▶ **Exercise objective**
Copy word for word, please, the lines of the entries below running from the one containing "[Bring Me a Dream] (389, 575)" to the one containing "[Close dialog] (1004, 630)", both ends included.

▶ **The data**
───
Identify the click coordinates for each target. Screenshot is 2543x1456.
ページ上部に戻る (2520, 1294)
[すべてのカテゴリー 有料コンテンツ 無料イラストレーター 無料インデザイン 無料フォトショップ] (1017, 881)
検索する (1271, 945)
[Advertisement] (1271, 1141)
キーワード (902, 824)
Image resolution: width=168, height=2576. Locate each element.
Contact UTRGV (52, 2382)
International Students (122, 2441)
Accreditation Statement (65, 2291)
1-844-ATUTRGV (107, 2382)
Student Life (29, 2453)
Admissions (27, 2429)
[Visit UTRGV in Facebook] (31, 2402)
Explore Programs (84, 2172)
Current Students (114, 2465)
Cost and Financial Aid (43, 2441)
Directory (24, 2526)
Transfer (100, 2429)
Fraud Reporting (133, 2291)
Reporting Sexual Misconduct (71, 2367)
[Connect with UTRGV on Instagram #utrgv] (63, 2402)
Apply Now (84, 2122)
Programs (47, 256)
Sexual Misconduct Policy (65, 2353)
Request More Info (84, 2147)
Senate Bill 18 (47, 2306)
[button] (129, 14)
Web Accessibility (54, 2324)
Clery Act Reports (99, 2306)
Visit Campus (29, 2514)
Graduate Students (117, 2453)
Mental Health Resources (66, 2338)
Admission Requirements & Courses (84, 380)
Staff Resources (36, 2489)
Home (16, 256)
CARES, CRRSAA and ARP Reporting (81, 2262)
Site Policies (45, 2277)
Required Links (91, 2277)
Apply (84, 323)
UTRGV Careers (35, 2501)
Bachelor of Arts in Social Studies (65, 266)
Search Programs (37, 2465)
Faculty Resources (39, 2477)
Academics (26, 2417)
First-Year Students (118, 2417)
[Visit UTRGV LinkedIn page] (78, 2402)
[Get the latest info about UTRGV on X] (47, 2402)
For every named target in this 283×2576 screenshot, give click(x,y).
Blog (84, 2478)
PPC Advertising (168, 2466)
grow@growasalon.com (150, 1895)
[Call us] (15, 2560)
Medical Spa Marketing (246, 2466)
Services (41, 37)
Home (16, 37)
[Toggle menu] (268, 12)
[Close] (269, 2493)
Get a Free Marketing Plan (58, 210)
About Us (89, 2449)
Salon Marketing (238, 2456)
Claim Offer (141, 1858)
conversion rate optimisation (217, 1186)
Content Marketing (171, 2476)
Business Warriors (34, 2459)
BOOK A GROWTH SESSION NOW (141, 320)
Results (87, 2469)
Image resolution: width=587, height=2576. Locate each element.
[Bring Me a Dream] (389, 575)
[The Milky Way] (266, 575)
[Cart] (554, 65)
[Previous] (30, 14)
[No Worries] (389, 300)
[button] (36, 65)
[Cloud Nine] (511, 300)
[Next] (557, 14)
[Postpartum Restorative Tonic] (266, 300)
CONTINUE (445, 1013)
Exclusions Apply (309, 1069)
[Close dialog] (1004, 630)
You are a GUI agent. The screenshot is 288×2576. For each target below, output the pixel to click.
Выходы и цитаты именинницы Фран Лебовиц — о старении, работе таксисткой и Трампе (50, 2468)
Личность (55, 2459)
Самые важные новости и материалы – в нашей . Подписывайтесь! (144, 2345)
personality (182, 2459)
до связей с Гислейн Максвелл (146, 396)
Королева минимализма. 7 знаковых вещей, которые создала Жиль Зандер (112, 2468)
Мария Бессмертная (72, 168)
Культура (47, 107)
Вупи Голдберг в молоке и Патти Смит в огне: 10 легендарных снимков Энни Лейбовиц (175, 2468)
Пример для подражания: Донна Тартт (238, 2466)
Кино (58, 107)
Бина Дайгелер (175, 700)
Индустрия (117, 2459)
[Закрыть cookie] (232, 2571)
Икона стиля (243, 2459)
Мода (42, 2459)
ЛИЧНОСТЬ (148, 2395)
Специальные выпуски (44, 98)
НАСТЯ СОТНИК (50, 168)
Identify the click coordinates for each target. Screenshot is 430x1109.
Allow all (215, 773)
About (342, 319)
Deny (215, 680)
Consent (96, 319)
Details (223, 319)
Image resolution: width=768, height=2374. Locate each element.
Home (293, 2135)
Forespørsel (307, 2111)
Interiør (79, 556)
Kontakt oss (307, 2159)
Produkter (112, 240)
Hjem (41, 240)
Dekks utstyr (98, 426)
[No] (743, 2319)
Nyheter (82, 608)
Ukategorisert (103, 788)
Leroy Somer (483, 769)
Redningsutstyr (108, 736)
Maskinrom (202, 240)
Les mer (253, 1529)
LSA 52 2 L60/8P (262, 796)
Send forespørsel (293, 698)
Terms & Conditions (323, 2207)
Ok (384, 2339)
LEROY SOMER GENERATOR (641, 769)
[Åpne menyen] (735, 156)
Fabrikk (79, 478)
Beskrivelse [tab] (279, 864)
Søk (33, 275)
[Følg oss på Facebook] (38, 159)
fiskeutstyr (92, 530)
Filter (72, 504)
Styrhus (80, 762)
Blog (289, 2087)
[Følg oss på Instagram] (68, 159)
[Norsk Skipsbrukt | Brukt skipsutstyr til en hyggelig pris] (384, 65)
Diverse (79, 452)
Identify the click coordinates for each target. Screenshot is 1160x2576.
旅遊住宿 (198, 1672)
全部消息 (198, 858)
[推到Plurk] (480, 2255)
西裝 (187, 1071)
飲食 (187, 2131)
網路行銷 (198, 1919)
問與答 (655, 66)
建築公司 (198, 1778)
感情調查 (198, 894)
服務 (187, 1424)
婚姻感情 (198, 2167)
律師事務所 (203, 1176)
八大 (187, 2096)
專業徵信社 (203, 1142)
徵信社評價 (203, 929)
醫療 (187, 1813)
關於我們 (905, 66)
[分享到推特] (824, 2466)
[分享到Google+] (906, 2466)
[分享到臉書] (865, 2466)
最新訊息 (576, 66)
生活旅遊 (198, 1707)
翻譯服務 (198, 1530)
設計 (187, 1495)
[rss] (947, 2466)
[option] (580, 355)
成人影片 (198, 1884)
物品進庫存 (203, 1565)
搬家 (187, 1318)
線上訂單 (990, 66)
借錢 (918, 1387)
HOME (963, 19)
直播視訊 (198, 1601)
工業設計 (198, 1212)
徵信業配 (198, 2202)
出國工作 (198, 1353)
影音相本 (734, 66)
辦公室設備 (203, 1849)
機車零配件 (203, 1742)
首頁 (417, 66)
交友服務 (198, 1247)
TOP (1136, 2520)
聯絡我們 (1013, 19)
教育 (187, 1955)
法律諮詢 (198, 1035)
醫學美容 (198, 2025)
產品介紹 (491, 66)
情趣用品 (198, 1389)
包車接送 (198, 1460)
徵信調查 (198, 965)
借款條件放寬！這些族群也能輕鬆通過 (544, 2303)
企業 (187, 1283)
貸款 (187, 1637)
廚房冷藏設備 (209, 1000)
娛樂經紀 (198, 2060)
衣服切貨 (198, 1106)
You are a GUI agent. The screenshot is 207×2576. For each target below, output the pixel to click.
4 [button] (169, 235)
───
▶ **Your solution**
[Bring Me a Dream] (389, 575)
[The Milky Way] (266, 575)
[Cart] (554, 65)
[Previous] (30, 14)
[No Worries] (389, 300)
[button] (36, 65)
[Cloud Nine] (511, 300)
[Next] (557, 14)
[Postpartum Restorative Tonic] (266, 300)
CONTINUE (445, 1013)
Exclusions Apply (309, 1069)
[Close dialog] (1004, 630)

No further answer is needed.